Para muitos evangélicos estadunidenses, este versículo presente em Gênesis 12:3 é mais que escritura; é um mandato de política externa.
Citado no Capitólio e em púlpitos nos estados dominados pelos republicanos nos Estados Unidos, o versículo é usado para justificar o apoio inabalável dos EUA a Israel, apesar da separação entre Igreja e Estado, e para rotular qualquer desvio desta linha como uma traição espiritual.
O versículo, no entanto, recentemente utilizado pelo senador republicano Ted Cruz para justificar seu apoio a Israel numa entrevista com Tucker Carlson, não menciona Israel.
Na verdade, nunca mencionou.
Então, de onde é que a conexão com Israel vem?

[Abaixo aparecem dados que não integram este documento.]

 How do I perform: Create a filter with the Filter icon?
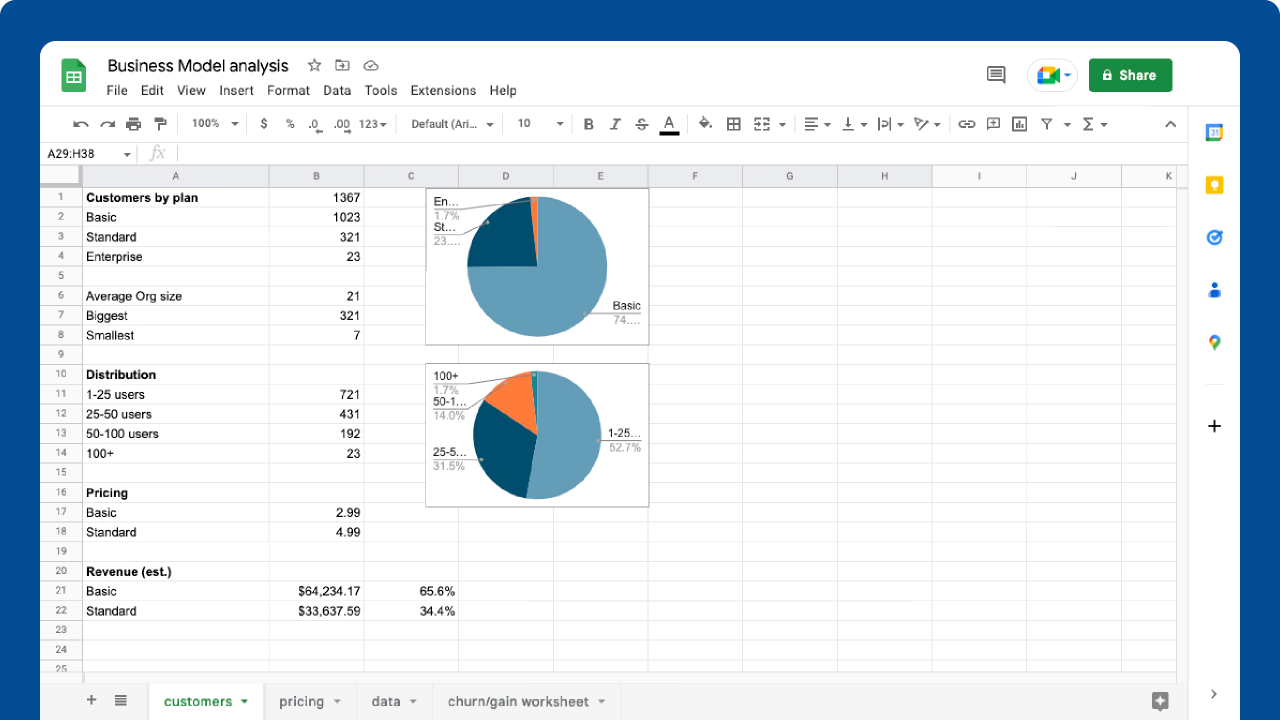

E por que este versículo, destituído de contexto geopolítico, se tornou central para a visão de mundo da direita cristã estadunidense?
Uma bíblia de estudo de 1909 mudou tudo
A ideia de que Gênesis 12:3 se refere a Israel pode ser rastreada até uma única fonte: a Bíblia de Estudo Scofield, publicada em 1909. As notas de rodapé do livro, não seu texto, sugeriram que o versículo se referia a Israel.
Os estudiosos da Bíblia disseram, na época, que se tratava de um exagero, e permanece sendo uma interpretação equivocada até hoje.
“A Bíblia (de Estudo) Scofield, com suas notas de rodapé e comentários, foi escrita antes de o Estado de Israel ser fundado, ou seja, ela não se refere ao Estado de Israel”, diz Jonathan Kuttab, cofundador do grupo de direitos humanos palestino al-Haq para o TRT World.
“Mas reflete o pensamento dos cristãos sionistas de que o Fim dos Tempos serão precedidos por uma reunião dos judeus na Palestina e por uma grande batalha (o Armagedon) na qual todos os judeus serão mortos, exceto por uma pequena minoria que se converterá ao Cristianismo.”
Kuttab acrescenta: “O sionismo cristão é anterior ao sionismo judeu, com o último sendo um movimento secular sem significância religiosa”.
Ele explica que o versículo se refere à “semente de Abraão”, que não é o Israel moderno, nem mesmo os descendentes biológicos de Abraão, mas “Jesus Cristo, através do qual todas as nações do mundo serão abençoadas”.
Ele não é o único que pensa dessa maneira.
O reverendo Dr. Donald Wagner, um clérigo presbiteriano e analista sobre Oriente Médio, diz que Gênesis 12:3 se refere a uma aliança com Abraão – não a um estado político criado em 1948.
“Gênesis 12:3 diz que Deus firmou uma Aliança com Abraão e é uma suposição que Israel esteja incluído, mas esse não é o caso. Há quatro usos para Israel na Bíblia, e nenhum deles implica ou significa um estado moderno”, diz Wagner para a TRT World.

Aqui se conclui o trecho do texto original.